Decision Modeling with DMN and OpenRules  (1h45m)
Jacob Feldman
This tutorial with introduce major business decision modeling concepts in the Decision Model and Notation (DMN) standard – see http://www.omg.org/spec/DMN/Current/. We will demonstrate the practical use of DMN by implementing various decision models using an popular open source Business Rules and Decision Management system “OpenRules” (http://openrules.com). We will start with creation and testing of a simple decision model oriented to business people only. Then we will explain how the tested decision models can be integrate with IT systems. Then we will develop several more complex enough decision models demonstrating the power and applicability of different decision modeling constructs. We will end up with development of custom decisioning constructs that go beyond the DMN standard but support real-world decision modeling needs. All demonstrated decision models will be actually executed and analyzed with the audience during the presentation.
 
How to do it with LPS (Logic-Based Production System)  (3h)
Robert Kowalski, Fariba Sadri, Miguel Calejo
CLOUT is an open-source, web-based prototype of the computer language LPS (Logic-based Production System), implemented in SWISH. LPS includes both logic programming, which underpins the computer language Prolog, and a logical reconstruction of production systems, which are, arguably, the most popular computational model of human thinking. LPS fills the gap between imperative and logical languages, by viewing computation as generating state-transforming actions, to make goals, represented in logical form, true. This combination of logic and change of state makes LPS not only a programming, database, and AI knowledge representation and problem-solving language, but also a scaled-down model of human thinking. The tutorial will present LPS by means of the web-based implementation, CLOUT, using such examples from programming, databases and AI, as sorting, dining philosophers, bank account maintenance, map colouring, the blocks world, and the prisoner’s dilemma. It will demonstrate the relationship between LPS and such other approaches to computing as production systems, reactive systems, abstract state machines and BDI agent languages. Moreover, it will show the close relationship between LPS, MetaTem, Transaction Logic and Abductive Logic Programming (ALP).
 
Semantic Event Reasoning and Rule-based Complex Event Processing  (3h)

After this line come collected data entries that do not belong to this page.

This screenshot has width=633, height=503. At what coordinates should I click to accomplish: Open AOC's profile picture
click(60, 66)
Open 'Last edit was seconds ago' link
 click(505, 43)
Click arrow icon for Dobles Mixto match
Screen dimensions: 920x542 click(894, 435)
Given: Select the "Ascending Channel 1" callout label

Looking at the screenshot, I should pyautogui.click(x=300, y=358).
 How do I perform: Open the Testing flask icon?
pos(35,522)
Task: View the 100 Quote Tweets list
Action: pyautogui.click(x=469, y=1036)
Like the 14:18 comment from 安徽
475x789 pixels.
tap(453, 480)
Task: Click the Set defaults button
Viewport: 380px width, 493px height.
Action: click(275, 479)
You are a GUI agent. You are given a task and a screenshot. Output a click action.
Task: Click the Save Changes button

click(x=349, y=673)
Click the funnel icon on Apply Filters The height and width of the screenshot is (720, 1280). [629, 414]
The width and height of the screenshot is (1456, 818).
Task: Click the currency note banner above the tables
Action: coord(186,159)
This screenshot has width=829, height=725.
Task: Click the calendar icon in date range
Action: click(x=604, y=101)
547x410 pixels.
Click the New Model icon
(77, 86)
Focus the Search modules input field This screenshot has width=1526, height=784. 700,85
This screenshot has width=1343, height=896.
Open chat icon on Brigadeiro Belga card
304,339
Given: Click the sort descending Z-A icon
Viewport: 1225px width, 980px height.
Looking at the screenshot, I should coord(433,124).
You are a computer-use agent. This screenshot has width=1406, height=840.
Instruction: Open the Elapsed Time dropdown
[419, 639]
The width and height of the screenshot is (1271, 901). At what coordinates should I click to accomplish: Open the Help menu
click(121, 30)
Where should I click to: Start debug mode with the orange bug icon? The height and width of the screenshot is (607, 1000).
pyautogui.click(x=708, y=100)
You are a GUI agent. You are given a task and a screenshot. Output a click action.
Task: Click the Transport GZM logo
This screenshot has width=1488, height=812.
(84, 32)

Danh Le Phuoc, Adrian Paschke, Minh Dao-Tran, Marcin Wylot
This tutorial provides a comprehensive view on the recent research in the area of dynamic stream reasoning and semantic complex event processing. We cover a range from the basic concepts to the advanced techniques of the semantic stream data processing. We also go beyond the simple stream data processing aspects towards reasoning and complex event processing on streams of semantic data. The tutorial consists of two main parts: we will first introduce the basic architectures, data storage models and query processing strategies. The second part covers advanced topics like complex event processing and semantic reasoning over dynamic data. Both parts end with wrap-ups and open discussions on the emerging research problems in the field.
 
Logic-based Rule Learning for the Web of Data  (1h45m)
Francesca A. Lisi
The tutorial introduces to Inductive Logic Programming (ILP), being it a major logic-based approach to rule learning, and surveys extensions and applications of ILP to the Web of Data.
 
Rulelog: Highly Expressive Semantic Rules with Scalable Deep Reasoning  (3h30m)
Benjamin Grosof, Michael Kifer, Paul Fodor
In this half-day tutorial, we cover the fundamental concepts, key technologies, emerging applications, recent progress, and outstanding research issues in the area of Rulelog, a leading approach to fully semantic rule-based knowledge representation and reasoning (KRR). Rulelog matches well many of the requirements of cognitive computing. It combines deep logical/probabilistic reasoning tightly with natural language processing (NLP), and complements machine learning (ML). Rulelog interoperates and composes well with graph databases, relational databases, spreadsheets, XML, and expressively simpler rule/ontology systems – and can orchestrate overall hybrid KRR. Developed mainly since 2005, Rulelog is much more expressively powerful than the previous state-of-the-art practical KRR approaches, yet is computationally affordable. It is fully semantic and has capable efficient implementations that leverage methods from logic programming and databases, including dependency-aware smart cacheing and a dynamic compilation stack architecture.